Books of the Week:
- Jewel of the Thames, Angela Misri
- Baltic Gambit, E.E. Night
- Deliver Us, Kathryn Casey
My friend Dana Cameron recommended Angela Misri’s book. Dana, as well as Angela Misri, apparently, is quite a Sherlockian. Whether you are or not — and especially if you enjoyed Laurie King’s books – you are sure to enjoy Jewel of the Thames. A very sharp young woman is approached by a hitherto-unknown relative after she looses her mother. The fabulous but shady relative whisks Portia Adams off to England, to the London house Portia has inherited, which turns out to be 221 Baker Street . . . the house of Sherlock Holmes and Dr. Watson. This book is engaging and clever, and if you’re like me, you’ll want to read the next one.
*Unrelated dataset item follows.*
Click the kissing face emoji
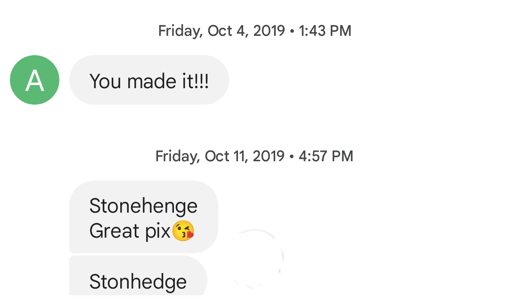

I’ve long been a fan of E.E. Knight and his Vampire Earth series. Baltic Gambit, though told from the point of view of Alessa Duvalier rather than David Valentine, is every bit as good as its predecessors. In Knight’s world, America has been overcome by an alien race called the Kurians. They don’t have complete control, and there’s a very active rebellion. Both Duvalier and Valentine are rebels. It’s very interesting to see Valentine from another point of view, and also an interesting twist to see the two take off for the Baltic area, much farther than this series has ever ventured.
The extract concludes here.